REVIEW: Chris D'Elia's NO PAIN (Netflix)
Powered by the punching intonation of Eminem’s verse on Logic’s Homicide track, Chris D’Elia confidently strolls onto the stage already smiling by the presence of the enamoured audience, who are no doubt expecting an hour of physical gags and tongue ’n’ cheek humour. The roar of cheers is enough to gather that D’Elia has already nailed the show before it’s even started.

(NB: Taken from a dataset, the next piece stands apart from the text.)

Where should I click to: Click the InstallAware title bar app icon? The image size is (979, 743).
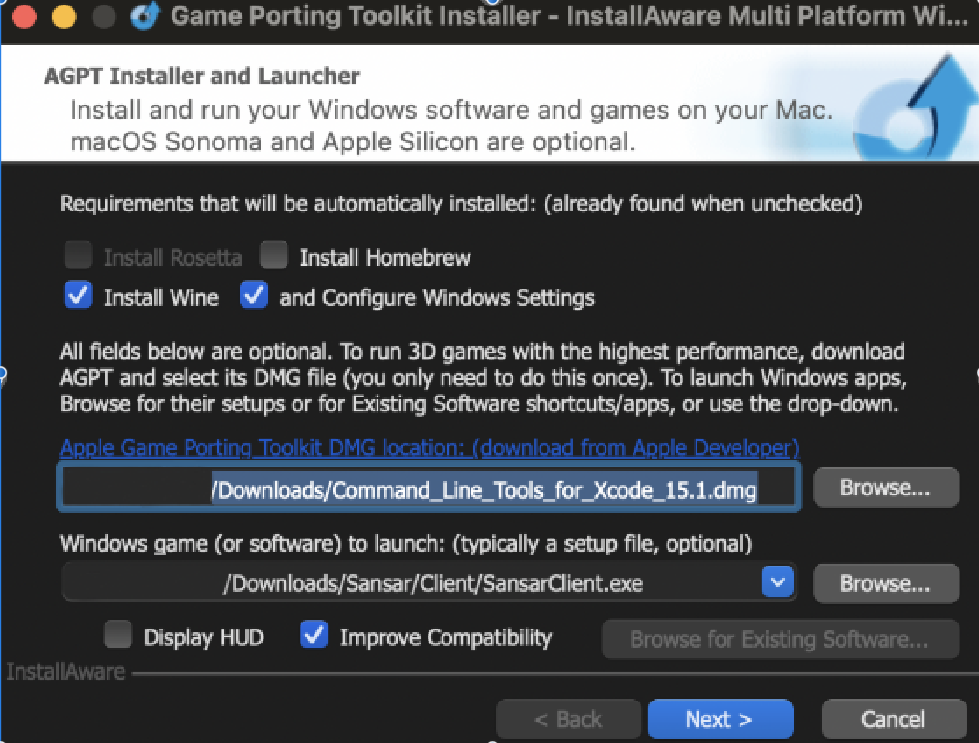[x=146, y=18]
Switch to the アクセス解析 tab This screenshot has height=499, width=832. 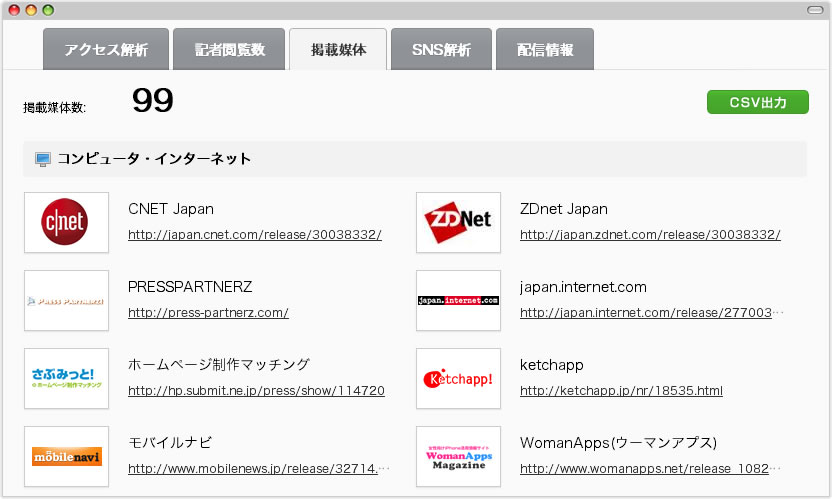(x=106, y=50)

D’Elia’s NO PAIN is a performance filled with plenty of confidence and swagger from the get go, with surprising moments of social commentary from a privileged point of view which is only aided by D’Elia’s acknowledgement of his own privilege. With every growling baby gag comes a poignant comment of self-control. We’re brought into the show with this overarching theme of confidence and how confidence separates the patriarchy in life. D’Elia, he tells us, has performed an overwhelming amount of shows that have bombed in order to get his career to where it is is now, a successful career at that; this is important as it allows us to understand that whatever he says from here on out is fully meant and intentional, the culmination of a lot of bad shows. With that said… right, are the art critics gone? Good.

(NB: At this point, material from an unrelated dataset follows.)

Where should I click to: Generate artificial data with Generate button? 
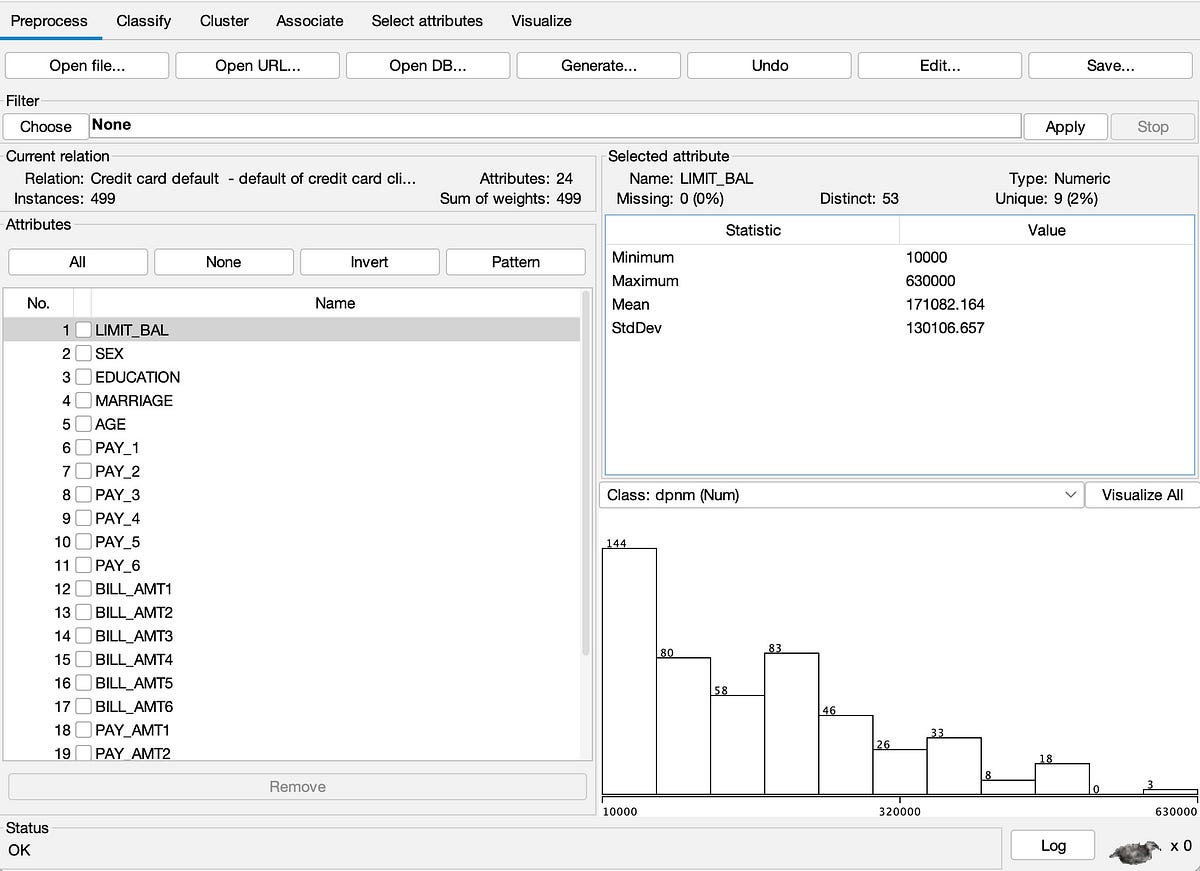(597, 65)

Chris D’Elia fucking rocks, man. He absolutely kills it. One minute you’re laughing at the idea of your friends' grandad soiling himself and playing it off as the coolest person in the room, the next you’re picturing D’Elia getting fucked by a dolphin on stage. On paper, this feels like a stretch and a ‘be there’ moment to find entertaining, but D’Elia manages to combine these ideas with his view on being a privileged white male in an industry of success. You’re laughing at him and his adaptation to situations in his life, but he is also laughing at himself with you! Not to spoil the gags in the show, but D’Elia makes excellent points on PC culture with the idea of a dolphin slitting its fins. I know.

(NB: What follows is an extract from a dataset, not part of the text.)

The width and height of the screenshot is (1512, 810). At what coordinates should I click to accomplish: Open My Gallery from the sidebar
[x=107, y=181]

How, you ask? It’s all in D’Elia’s face and confidence. Like an American Lee Evans, D’Elia’s facial expressions are comedic instruments themselves, he uses them as a juxtaposition to the comments he makes. True craft and professionalism exude in this physical format. There are some lulls throughout the pacing, however, where the jokes struggle to segway into the next topic of conversation. These ultimately show more prominently toward the end, where the show finishes on a blunt note. It left me wanting more, but not in a “Wow, I’d like to watch some more of D’Elia’s content!” rather in the way of a “I wish this wasn’t constrained by a 1 hour time slot”. Basically, it could’ve had a tidier finish.
With all of that in mind, during this time of isolation and uncertainty, Chris D’Elia’s NO PAIN is an excellent watch and a sure fire way to liven up your night in. Do give it a watch on Netflix, and continue to stay safe.
PS. Yes, I did google images of dolphins fucking.